A review by thenaptimewriter
The Man in Lower Ten by Mary Roberts Rinehart

3.0

I received a complimentary copy of this book from Netgalley but all opinions provided are my own.

Attorney and bachelor Lawrence Blakeley’s returning from a trip to Pittsburgh with evidence in a case involving forgery. On the train, he’s robbed, accused of the murder of a man in berth lower 10, and injured in a subsequent train crash. Once he returns home, dazed, he, his law partner, and an amateur detective named Hotchkiss must piece together who took the evidence/who murdered the man in lower 10/and who framed Lawrence for the crime.

Complicating this high-stakes, delightfully complicated mystery is the three women who circulate throughout the mystery, one of whom—Alison West—quickly captures Lawrence’s heart and rouses his protective instincts. How is she involved with the murder and does she care for Lawrence in return?

Throughout The Man in Lower Ten, Rinehart deliciously makes use of foreshadowing to amp up suspense. This mystery has a lot of moving parts which she handles adeptly, and I wasn’t sure of the murderer’s identity until Lawrence was sure. I’d enjoy reading the novel again, now that I know all the secrets.

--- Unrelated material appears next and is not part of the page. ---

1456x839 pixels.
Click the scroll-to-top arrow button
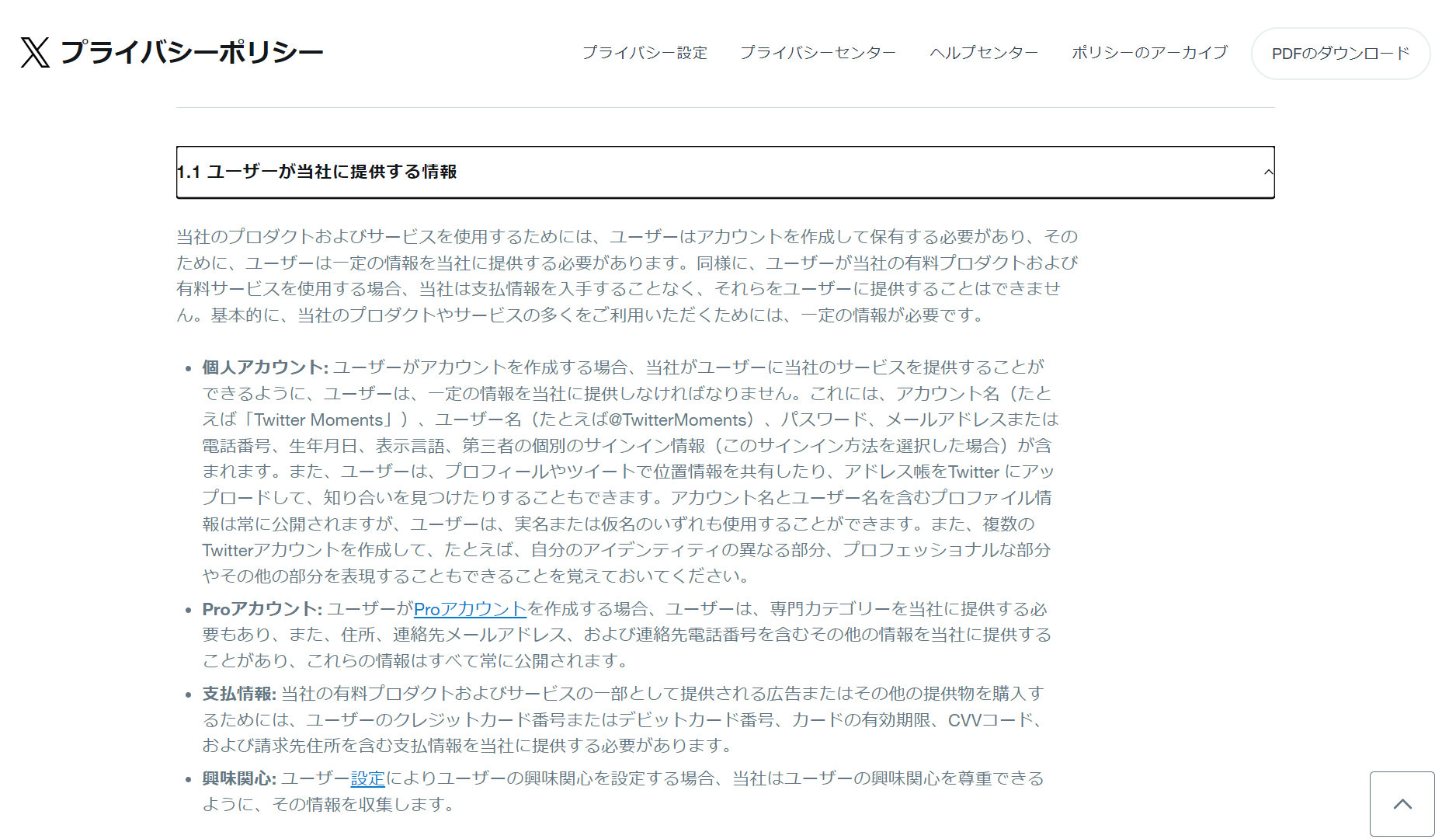pyautogui.click(x=1402, y=804)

But as impressive as the mystery actually is, the narrator’s occasionally racist language and misogynistic actions are off-putting and offensive, and while Alison’s a pretty nuanced character (and her actions, to me, often suspicious & therefore interesting), the other females seem pretty flat and easily reduceable to their one prominent characteristic. I wanted more firsthand from the women, especially since the women are central to the mystery and the romance between Lawrence and Alison is no small part of the book.

This was my first time reading a Mary Roberts Rinehart book, and I’m excited to have discovered a new-to-me female mystery writer honing her craft at the beginning of the twentieth century. And one who shows a lot of promise based on this debut, even if I have reservations about it.